I thought that after pregnancy I would get a bit of a reprieve from my endometriosis symptoms. Many women do. In fact, some are “cured” of their symptoms after giving birth. I’ve really tried to keep a positive attitude that I would be one of the lucky ones. Apparently I have yet again disproved the power of positive thinking.
It has been approximately nine months since I gave birth. Once the after-pregnancy bleeding stopped, I had nothing. But, I was breastfeeding, so I assumed AF would come back after I weaned Ian. Three months ago I weaned him, and for three months…no AF. I had sort of resigned myself to the fact that my female cycle was just dead. My body was in menopause, just as it had been before I got pregnant. Then, yesterday, I woke up with a nasty surprise. Apparently AF decided to sneak back into my life like a thief in the night…literally in the night.

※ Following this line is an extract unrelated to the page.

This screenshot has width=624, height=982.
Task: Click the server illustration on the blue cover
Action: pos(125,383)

I should back up a little. I’ve felt twinges and aches for months that felt like endometriosis pain, but I kept trying to tell myself it is just my uterus still shrinking or my body adjusting after delivering a baby. The last week or so, I had the old intense ache in my low back, non-stop need to urinate regardless of how little urine I had to give up, and the cramping that rivals food poisoning. Trying to be a Positive Polly, I told myself that these things could be a result of my new healthy lifestyle – high protein diet, greatly increased physical activity level, and increased water intake. Somewhere inside I knew it was endo pain…but I didn’t want to believe I could have endo so soon.

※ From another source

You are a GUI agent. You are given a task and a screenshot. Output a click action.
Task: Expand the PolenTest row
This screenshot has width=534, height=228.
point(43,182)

Anyways…back to the thief in the night. So, I woke up and cleaned up the colossal mess that anyone with endometriosis is all too familiar with. I felt an insane amount of pain and nausea, but I sucked it up and went to work with as much Ibuprofen in my system as my stomach could handle. I did the obligatory super tampon /overnight pad combo routine all day at work. And when I can home, I was greeted with the unpleasant surprise that somehow I had failed to notice that I had leaked onto my pants anyways (at least they were black pants). Humiliation on top of frustration and pain. Great.
I pulled out the old heating pad from its storage spot and prayed for some relief. I forgot how exhausted endometriosis makes you. Maybe all periods cause fatigue. I’m not sure. I was diagnosed with severe endometriosis at age 14/15, so I don’t know if I ever got to have endo-free periods. But I couldn’t keep my eyes open yesterday. Maybe it was the pain that was draining me. I’m not sure. But whatever the cause, anyone who says that endometriosis isn’t a chronic, debilitating illness hasn’t been through it.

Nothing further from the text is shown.